June 25, 2005: doomsday
I was saddened to read about Arturo Gatti. Brutally murdered this past weekend, a mere two years after retiring, at 35, from boxing. Strangled in a Brazilian vacation rental. A bloody purse strap. His young wife suspected. The early press reports spoke of a "second honeymoon" ending in the macabre. She -- plump, 23, her face covered by a hoodie in custody -- claiming to have slept soundly as his corpse grew cold in the next room. He just weeks shy of testifying in a suit against a boxing commission concerning brain damage he dealt to another boxer. Does this sound like pulp fiction yet?
It was a squalid end for the much-loved former champ. Boxing is often about dark ends, in the ring and out, but there was extra pathos given Gatti's legend. He was a sunnily optimistic journeyman. He bled like nobody's business and he hoisted his matinee idol's mug, however dented or red, every round for more. In interviews he was soft-spoken, humble, no braggart, no trash talker. He sounded like the archetypal kid brother in a 1950s TV sitcom. Like, say, the Beav after a Charles Atlas course. Well, I'm gonna go out and do what I can against that Eddie Haskel, I know he's bigger 'n me but I'm gonna try. He could handle most guys but never the best. Oscar de la Hoya whipped him.
And of course he went to war when equally matched, as in his famous trilogy in 2002-2003 with "Irish" Mickey Ward. These are thought to be among the best classic fights in the recent era. They are rebroadcast endlessly. They are exhilarating, they are ferocious. They are almost medieval in their seesawed bloodiness. They have little to do with good boxing actually. Raised on Ali, I like boxing for technical prowess mainly, for its grace and art. Neither Ward nor Gatti possessed much art nor defense nor any idea other than go forward, swing, get hit, swing, sit down, get stitched up, hear the bell, rise and gedbackoutdere.

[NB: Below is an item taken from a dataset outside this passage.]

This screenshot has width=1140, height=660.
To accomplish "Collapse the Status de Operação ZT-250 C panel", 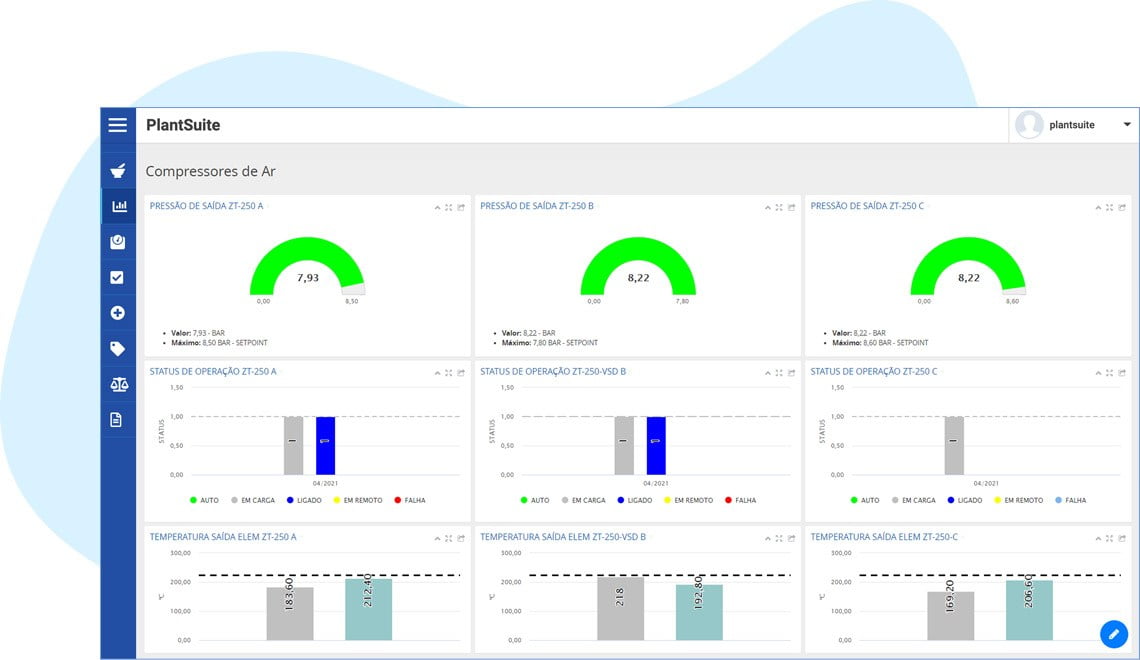I will tap(1098, 374).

Yes they had heart, mad gonzo courage and nerve beyond all sizing as if they knew the lessons of the world are told in a catechism of pain from one man to the next. So they stood face to face and tortured each other. Always the dumbfounded look as they swung on. Bones breaking. Gatti's shattered hand hanging limply at his side as, one-fisted, he laid into the mutilated Irishman. "Fight of the year," according to Ring Magazine.

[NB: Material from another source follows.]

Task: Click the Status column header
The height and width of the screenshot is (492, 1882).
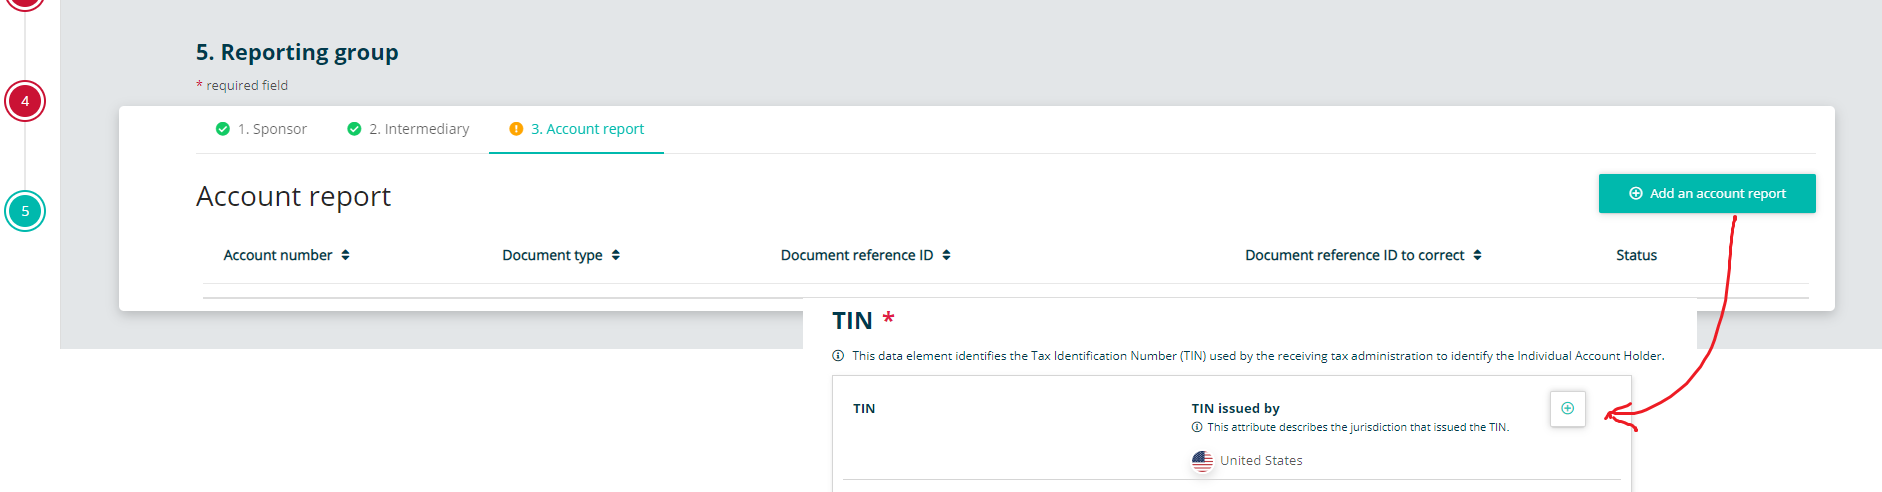Action: [1636, 255]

In later years, beloved on the eastern seaboard for such heart, Gatti made many people rich. Promoters, HBO, trainers, bookies, gamblers, mooks of all vintage and origin: all got a taste. This led to him being grotesquely overmatched--elevated, foolishly, as the Great White Hope. His dismantling by Floyd Mayweather, Jr. in 2005 is a terrible thing to see. This spectacle, and not Gatti-Ward I, II or III, is among the classic fights of recent years because it is in fact representative. Its raw materials: so-so slugger vs. supernaturally gifted boxer, brute versus technical genius, plodding versus blinding speed, and most tellingly, plucky B-list endearing Everyman versus top-of-the-food-chain nihilist. Hope vs. Truth. Darwinism in three-minute bursts. In its cruel inevitability, as it ends with Gatti somehow able to cry out of eyes bulging like chemically-enlarged turnips, it epitomizes how money and horseshit fantasy rather than quality or qualifications drive this sport. I've never watched a sadder six rounds in my life. As criminal as it was to stage this event, it revealed in microcosm the business of boxing as it is usually conducted: bait for sharks.
I don't doubt Gatti died in some measure that night when his egregious hopes were mercilessly judged. It wasn't the beating, it was the meaning of the beating. Boxing careers are short fuses in a long life and his had burnt out. Two more knockouts would stretch him out before the end. According to news stories, grief followed in retirement: arrested for assaulting a former girlfriend, jailed for skipping a court date, restraining orders, hauled from a strip club, drugs and booze. And now this purse strap, this unseemly and pathetic death. Don't get up, champ. RIP, hopefully, at long last.